DOCUMENT EXCERPT:
Parang on the Boardwalk
  Aryana Mohammed
December 2015

Let’s face it, this Christmas season is undoubtedly short. The infectious spirit hasn’t seemed to “infect” anyone just yet unless we’re talking about the Black Friday Sale at Price Smart that marks our love for American traditions and our mutual Trini interest in the quest for a “good deal”. Nevertheless, December is upon us and it’s time to decorate and hopefully use some of those “buy one, get one free” goodies to aid in making the season a more memorable one. However, consumerism is only one commonly touted way to wring ourselves for “Christmas joy”. We’ve forgotten that there are other ways to duplicate the same effect through worthwhile and inexpensive means like family “limes”, lavish layouts on the dinner table and entertainment.

Yes, you read right. FREE ENTERTAINMENT! Something I had no clue about until November 22nd when I took a trip to the Boardwalk in Chaguaramas. As I bended the corner to the Boardwalk, I saw tall trees clad with red and white icicle lights and what seemed to be a cluster of people at the corner of the Poui Pond and the Boardwalk waiting patiently. But for what? Well, the next feature band at this unexpectedly well-known Sunday event, “Parang on the Boardwalk”.

Apparently the Chaguaramas Development Authority in collaboration with Wack Radio 90.1 FM had started these festivities since the first Sunday in October and its set to continue straight till December 20th, the Sunday before Christmas with a spectacular line up of parranderos for the days ahead. When I attended I was fortunate enough to witness the accomplished “Los Alumnos De San Juan” in action. Imagine, they’ve been in existence for twenty-five years now, won the national title nine times and they’re fronted by the nine-time “Queen of Parang of T&T”, Alicia Jaggasar. They were truly a sight to see with their well-timed choreography, passionate music and boisterous voices.

INPUT DATA:
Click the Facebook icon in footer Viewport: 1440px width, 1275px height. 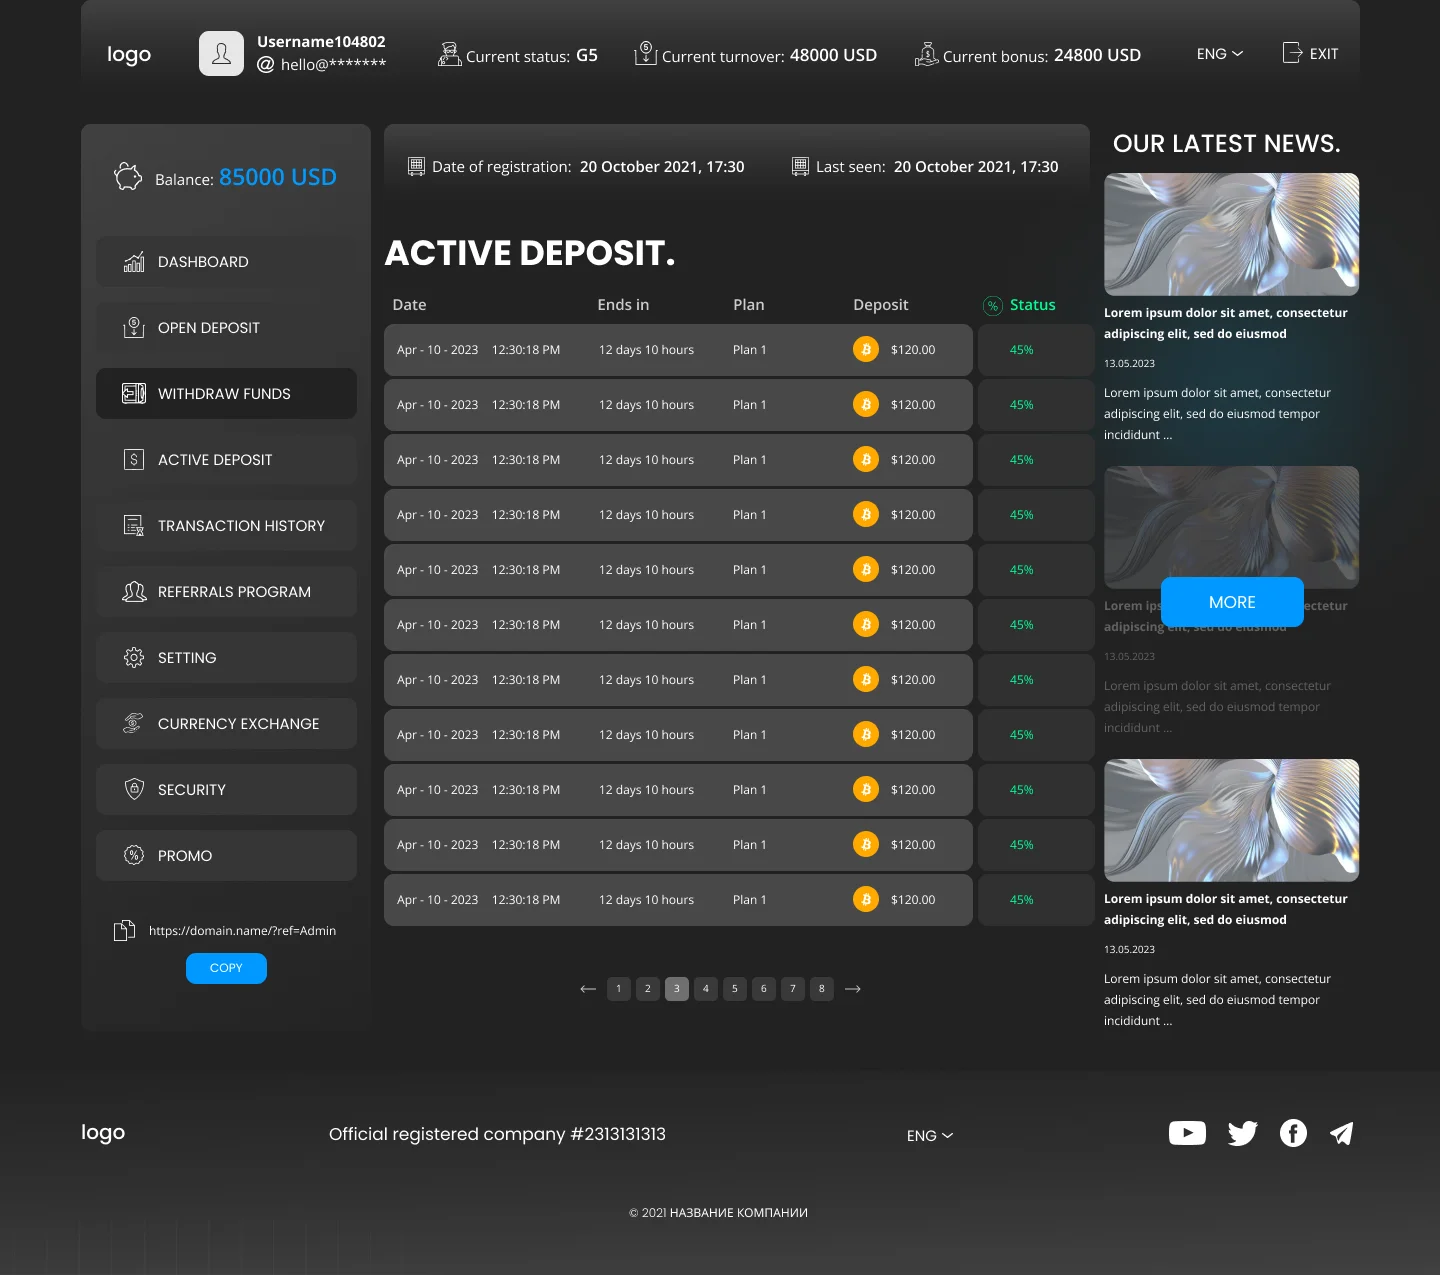1293,1133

WHAT THE EXERCISE ASKS: According to the article on Parang on the Boardwalk, why was a cluster of people waiting at the corner of the Poui Pond and the Boardwalk? Answer in one to three sentences.

RESPONSE TO THE EXERCISE: They were waiting for the next feature band at "Parang on the Boardwalk," a Sunday event held by the Chaguaramas Development Authority with Wack Radio 90.1 FM.